» Material:
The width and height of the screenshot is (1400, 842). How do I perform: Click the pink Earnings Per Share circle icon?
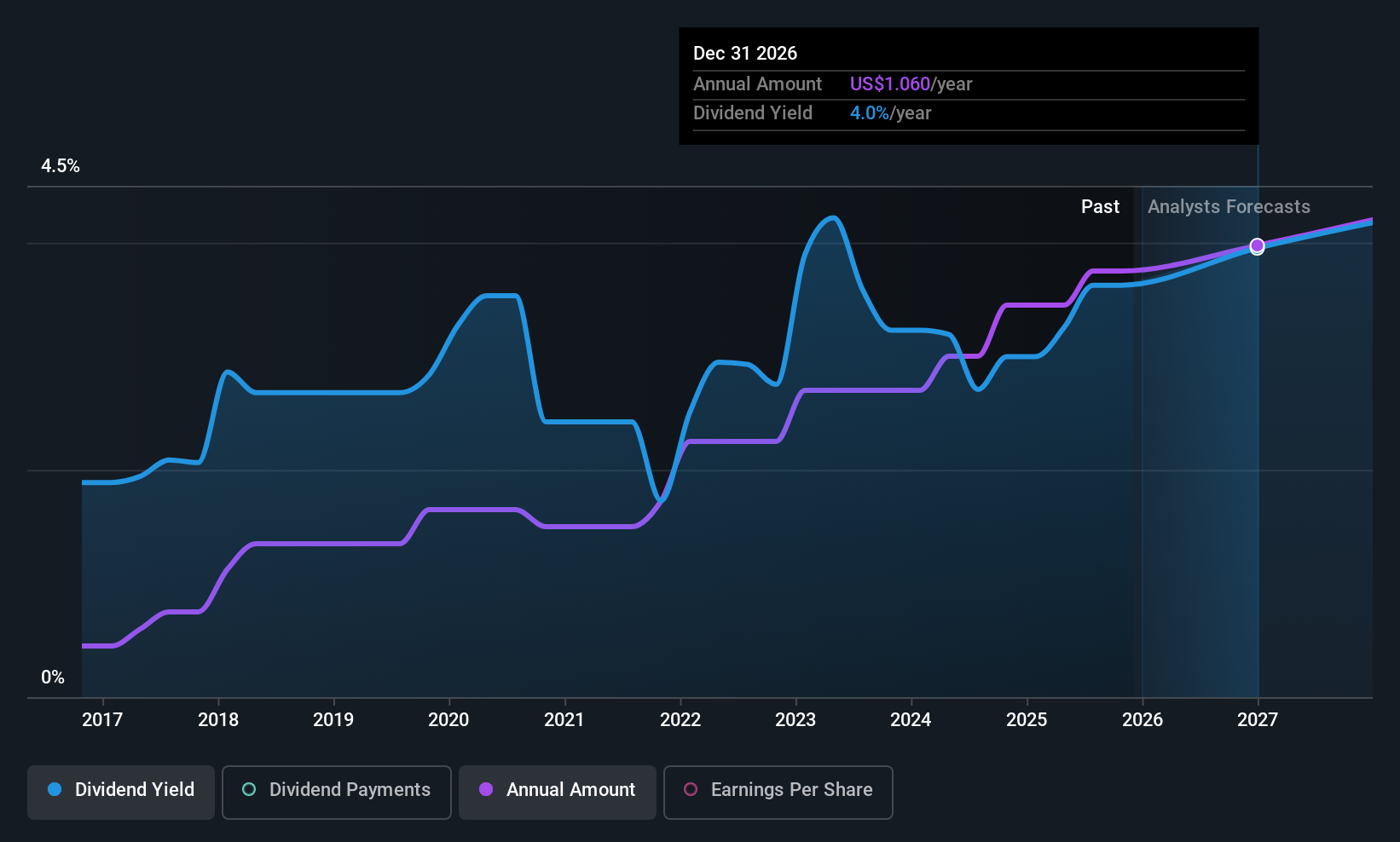tap(691, 790)
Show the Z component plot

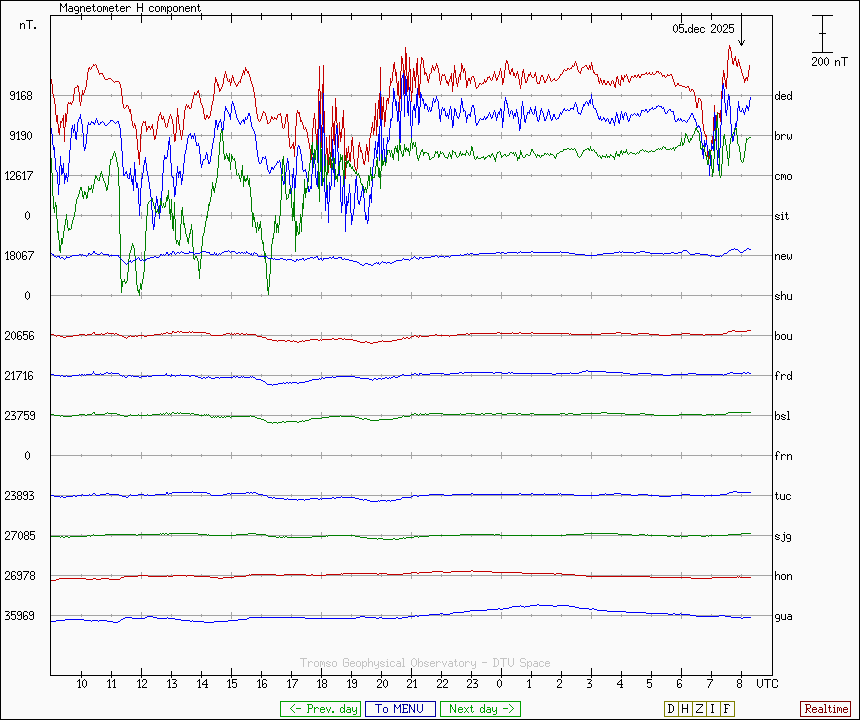(699, 709)
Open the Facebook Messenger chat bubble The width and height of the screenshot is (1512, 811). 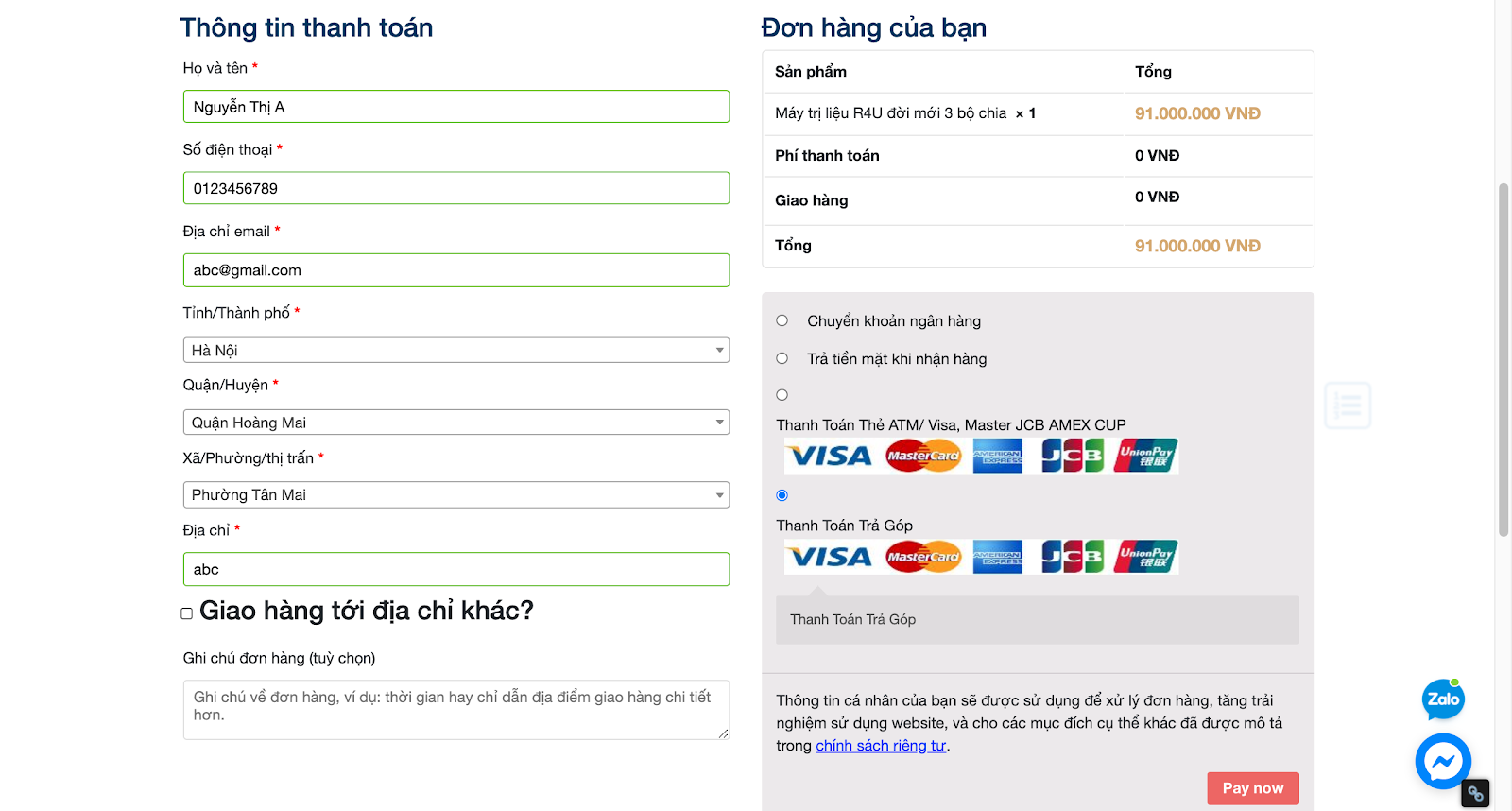point(1443,761)
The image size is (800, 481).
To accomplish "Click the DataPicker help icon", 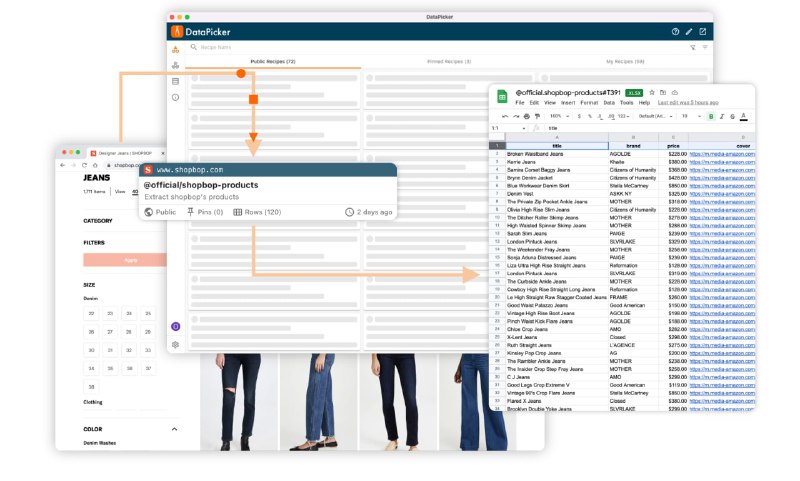I will point(675,32).
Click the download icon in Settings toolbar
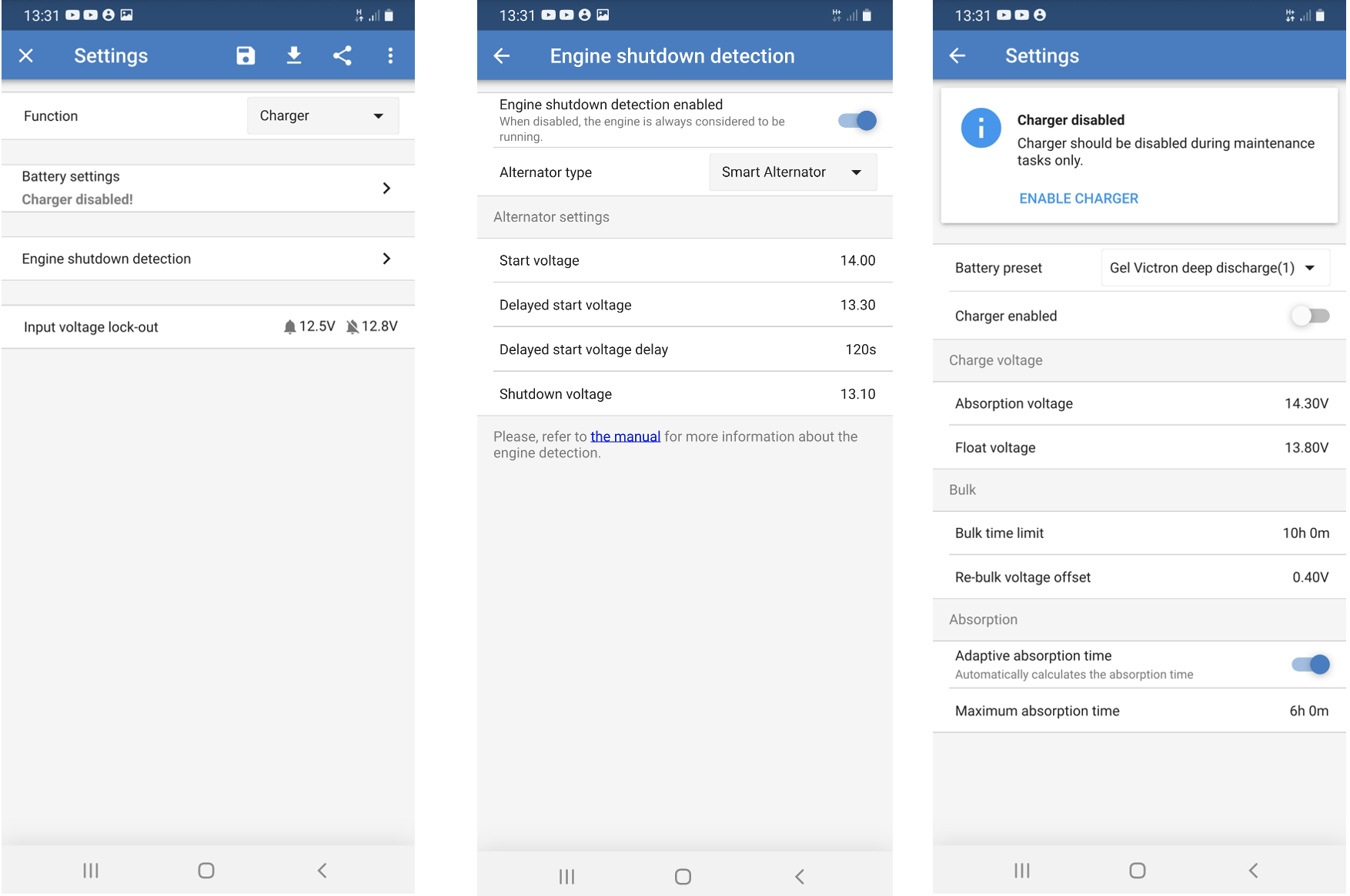The height and width of the screenshot is (896, 1350). tap(294, 55)
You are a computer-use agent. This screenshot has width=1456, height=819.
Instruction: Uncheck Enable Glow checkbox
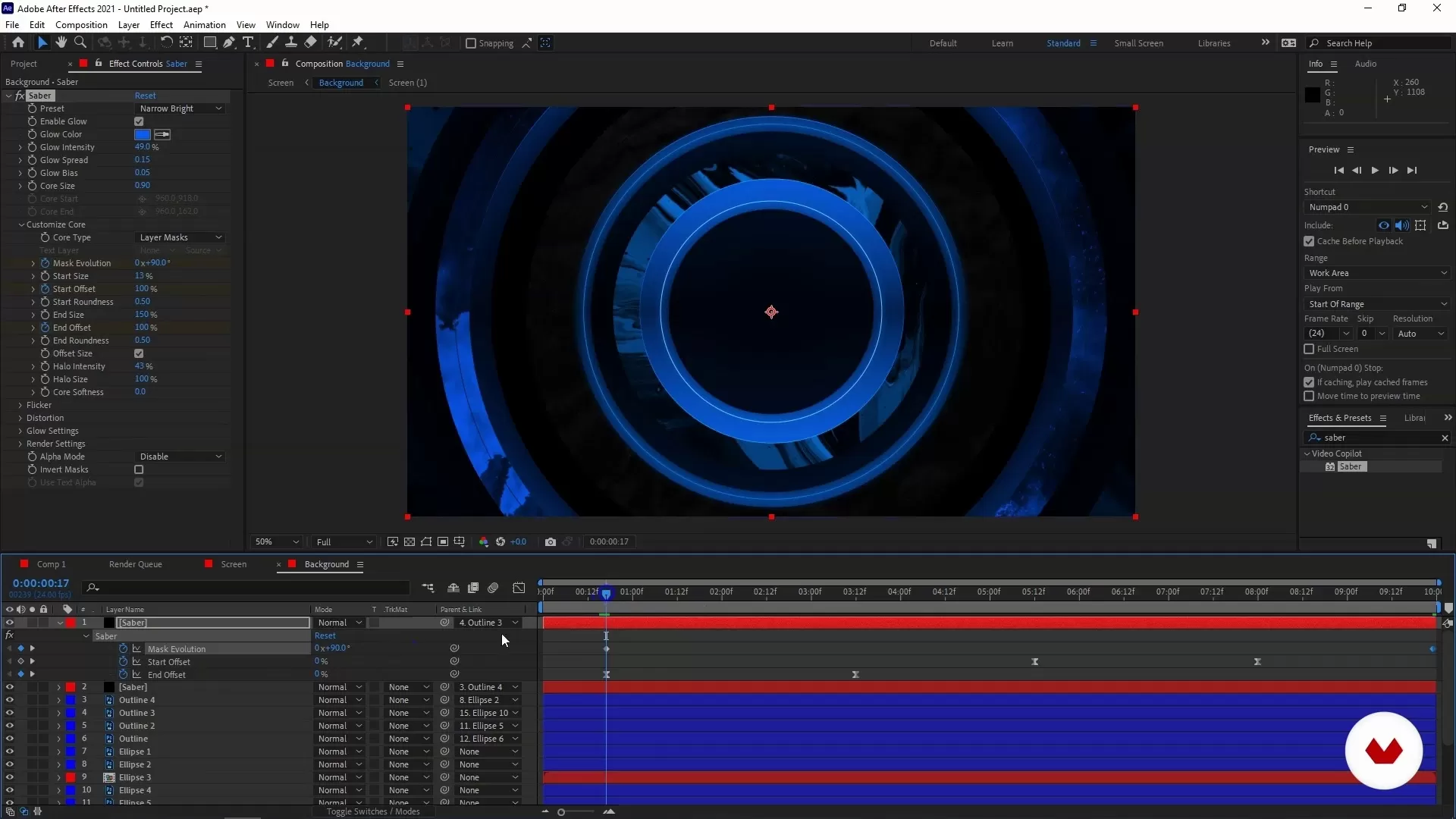139,121
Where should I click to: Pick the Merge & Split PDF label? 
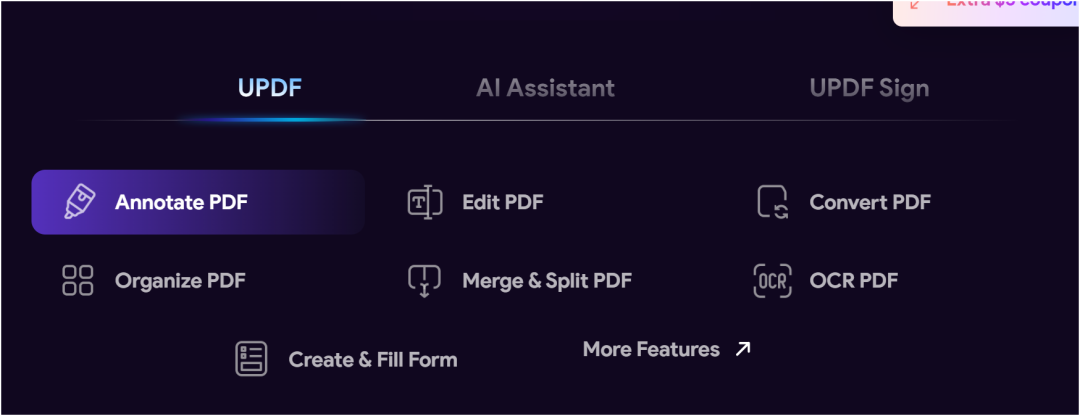[547, 281]
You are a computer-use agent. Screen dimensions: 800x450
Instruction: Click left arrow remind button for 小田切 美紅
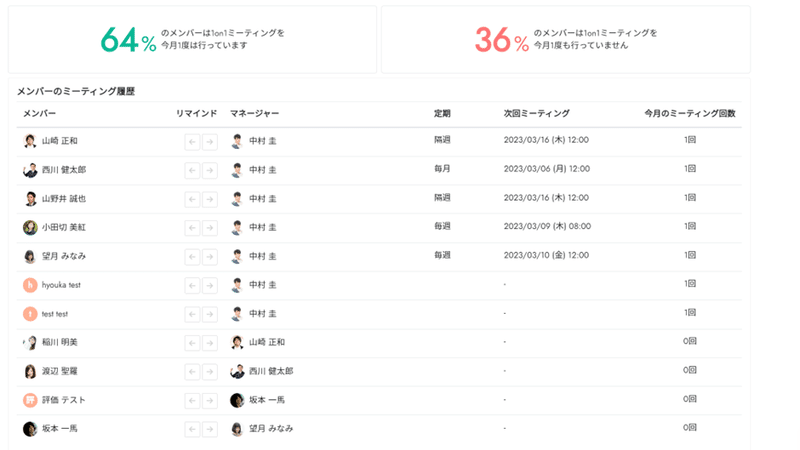coord(192,228)

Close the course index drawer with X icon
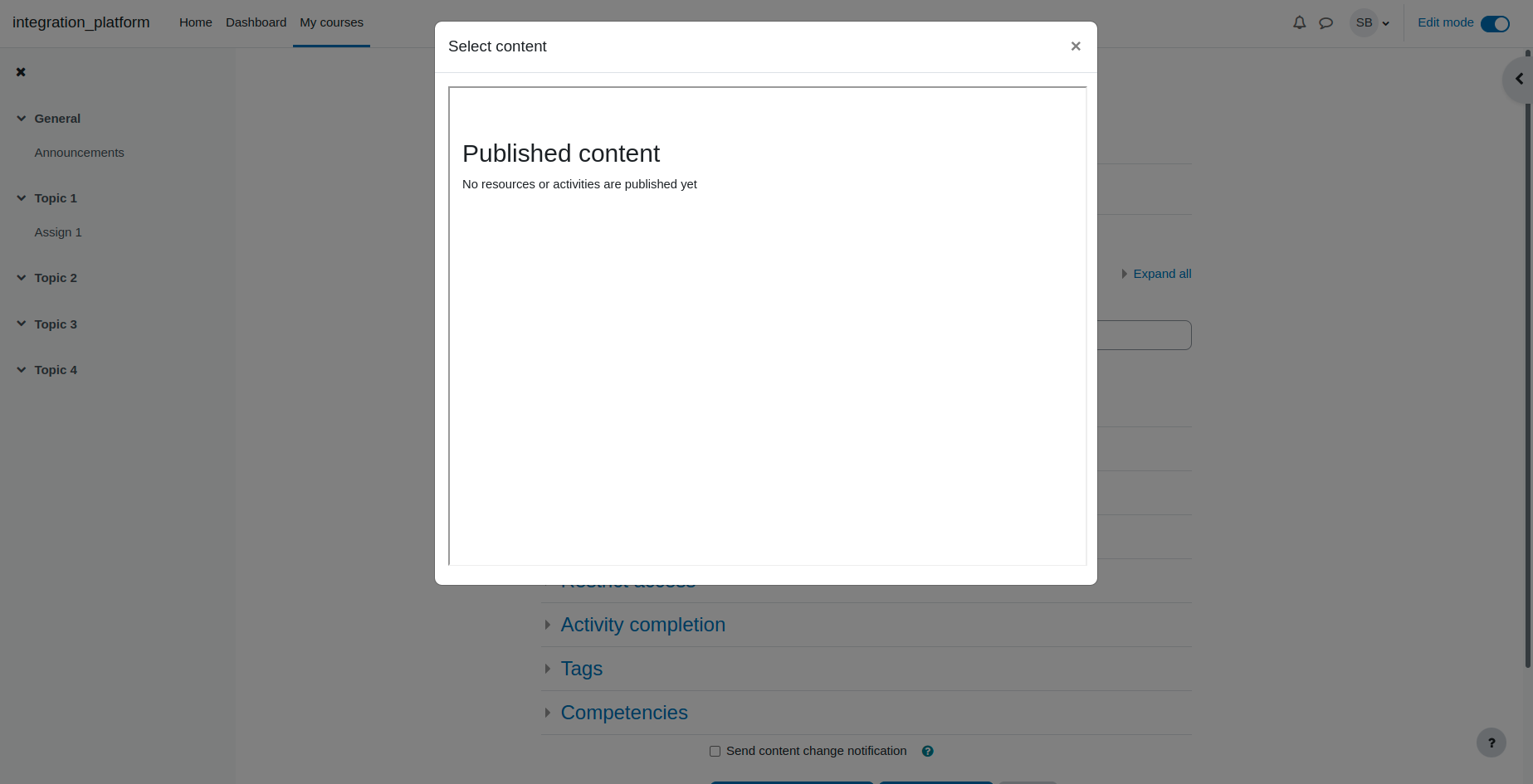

» Short problem: Can you give everything from the line containing "You are a computer-use agent. Screen" through the end of the records again, substituting "Dismiss" for "Close" and changing nothing else? Leave the pictures out of your answer.

» Final result:
You are a computer-use agent. Screen dimensions: 800x450
Instruction: Click left arrow remind button for 小田切 美紅
coord(192,228)

Dismiss the course index drawer with X icon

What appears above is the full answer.